**WRITTEN TASK A:**
Decide whether each statement below agrees with the comment thread about Python virtual environments. Answer yes or no for each, and quote the deciding words of the thread.
(i) One commenter says Poetry makes it extremely easy to turn a project into a Pip package.
(ii) The commenter who doubts Poetry reports running into three bugs when first using it.
(iii) The reply says per-project virtualenvs are kept at ~/opt/venv.
**WRITTEN TASK B:**
Carry on the comment thread about Python virtual environments below, starting after its last line.

**SOURCE EXCERPT:**
DUDE!! I WAS SOO CONFUSED BEFORE WATCHING THIS!! THANK YOU MY MAN!! YOU GOT A SUB!
Awesome video ....Thank you very much for posting
You have a really nice persona, and thank you for your explanation. I shall look for other explanations from you :)
By the way, you can also use Poetry to manage your environments. It works great and I think is has a relatively fast dependancy manager.
And if you want you project to becoma a Pip package, Poetry makes that process extremely easy.
my 2c is that poetry is unnecessary. it doesn't add anything for libraries and it's merely a convenience for applications. it's just as much if not more work to distribute something to pypi with poetry. and maybe it's changed but last time I tried poetry I encountered 5 bugs in the first 5 minutes using it which definitely did not instill confidence
Perfect explanation man. Thanks!
Great video, so helpful to just have all of this laid out in a straightforward manner. Also in general recently discovered your channel and twitch, can't tell you how useful it's been!
Two questions I quickly had:
1. Do you have any practices around storing / keeping track of virtual environments?
2. For python versions, does is virtualenv natively ship with all python versions? Or do you need to download each python that you want to create virtual environments with?
good questions! glad you enjoy the content :)
(1)
on my system I ~usually follow this:
- I have one at ~/opt/venv where I store tools I use (more details in these videos: th-cam.com/video/OXmYKh0eTQ8/w-d-xo.html th-cam.com/video/O390_abzo08/w-d-xo.html ) -- I then symlink those tools into ~/bin so they're "globally" available (things like my text editor, pre-commit, and actually virtualenv too!)
- then I make virtualenvs per-project at ./venv (sometimes ./venv2 or ./venv39 if I need to have ones versioned based on the python version)

**DATA PROVIDED:**
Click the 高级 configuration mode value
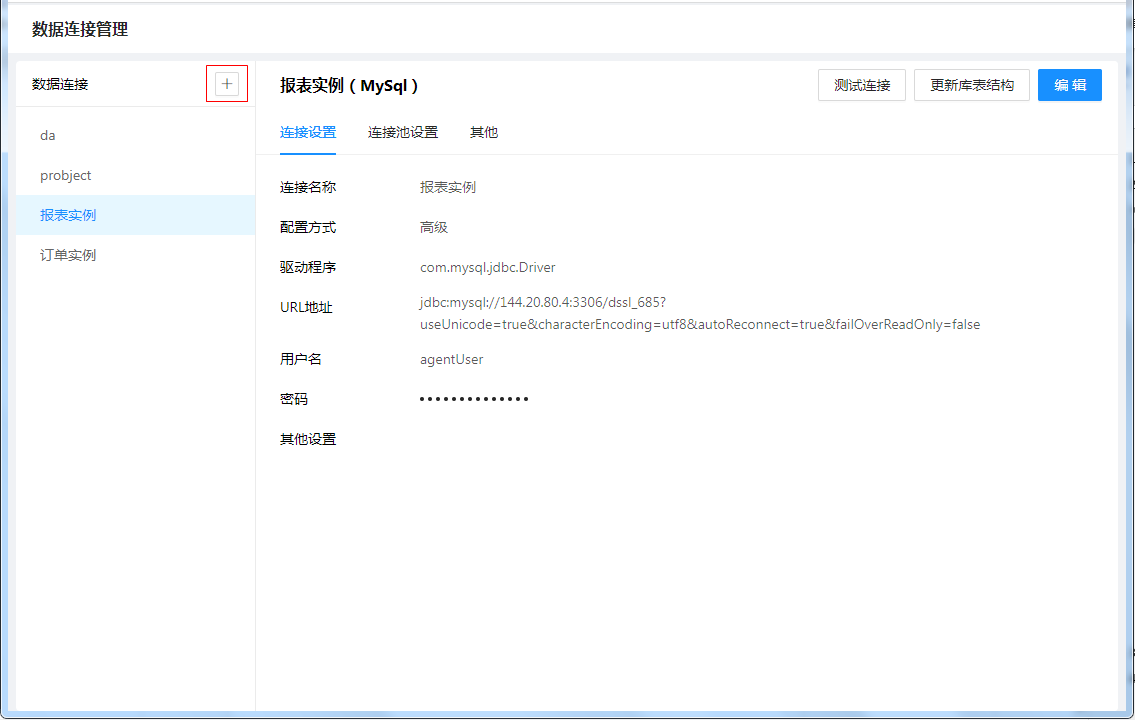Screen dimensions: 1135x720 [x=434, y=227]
==
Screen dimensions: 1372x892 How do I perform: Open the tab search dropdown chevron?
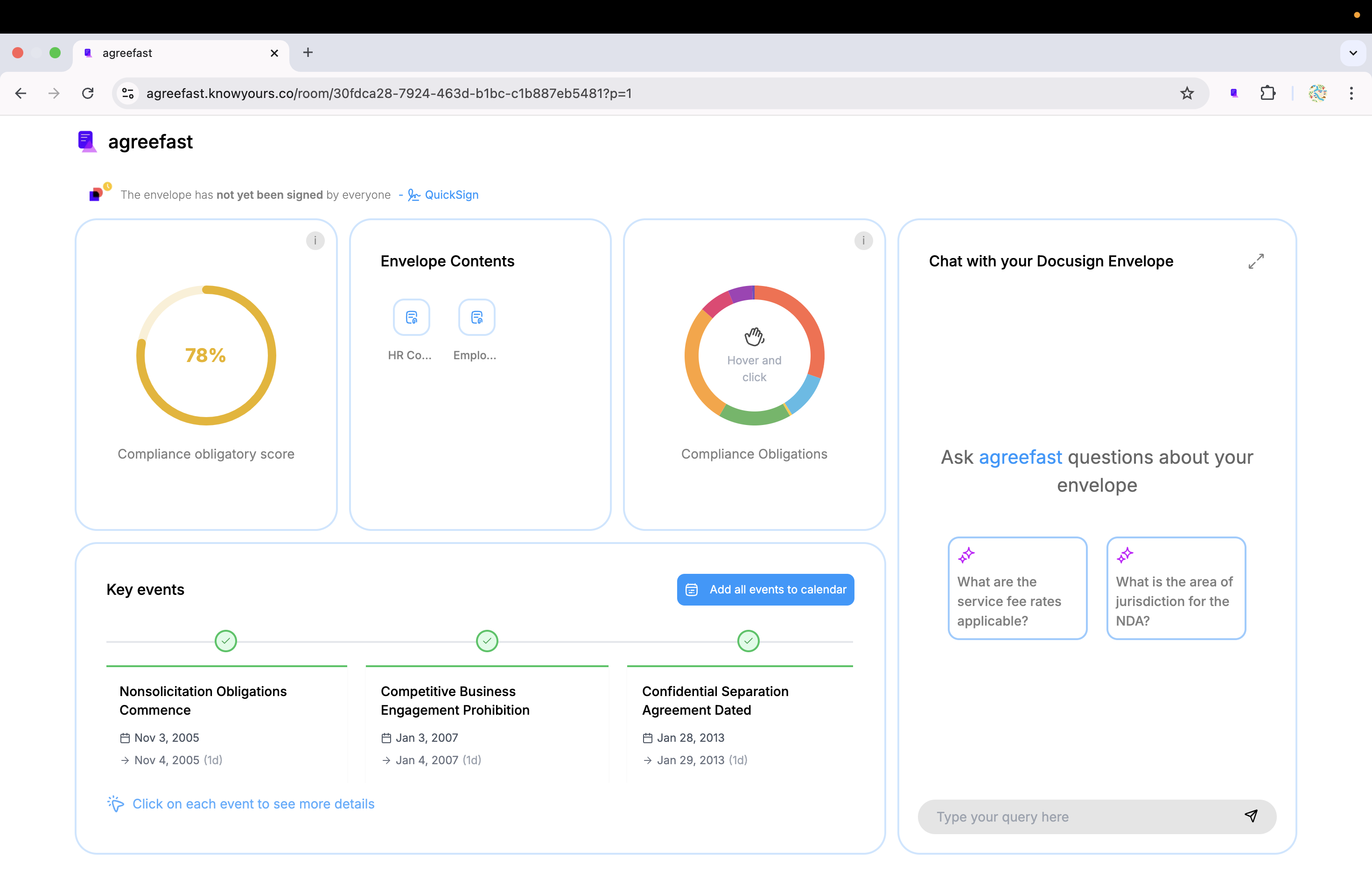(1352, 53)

**WRITTEN ANSWER A:**
(i) Yes: "Poetry makes that process extremely easy."
(ii) No: "I encountered 5 bugs in the first 5 minutes using it"
(iii) No: "then I make virtualenvs per-project at ./venv"

**WRITTEN ANSWER B:**
(2) virtualenv needs the pythons available _somewhere_ to work. I use deadsnakes (launchpad.net/~deadsnakes/+archive/ubuntu/ppa which I maintain!) to install pythons on ubuntu. on other platforms you'd probably use either the python.org installers or something like pyenv (though pyenv is very difficult to get correct in my opinion)
@@anthonywritescode Thank you so much for this info - I'm realizing how important it is to get to know the file structure on your OS :)
switching to virtualenv!
@anthonywritescode
9:54 It's actually possible to create virtualenvs in other Python versions using Venv only:
In windows you type in cmd: python -{version you want to create the virtualenv in} -m vevn {name of your virtualenv}
for example you can say: python -3.5 -m -venv -THIS_IS_A_VIRTUALENV_IN_PYTHON35
and it'll create a virtualenv in python 3.5 (you have to add python 3.5 pip to Env Variables before)
idk if that works with python 2 also, I don't use it either
that's not actually cross version, py -3.5 *is* python3.5 (and there's no venv module in python 2)
@@anthonywritescode Yes, Virtualenv is still more uselful, I just wanted to say that you can use different 3.x python versions with venv
you can't though, you need the venv module available in every python version
Thanks for this, Anthony... another great video.
Thank you so much
Nice. Always wondered about this.
Really clean explanation! Thanks for making the video!
This video left me more confused on which one is recommended to be used.
I mean, I intentionally did not give a decision but left you to decide based on the tradeoffs -- I use virtualenv myself but there's reasons to use venv as well
I'm actually quite confused. Are you to install a virtualenv for every program you write? What do you do if you want your apache server to run the script? It is not going to be using virtualenv. How do you get one program written in one virtualenv to work with another program needing a different virtualenv? How does docker integrate with it all?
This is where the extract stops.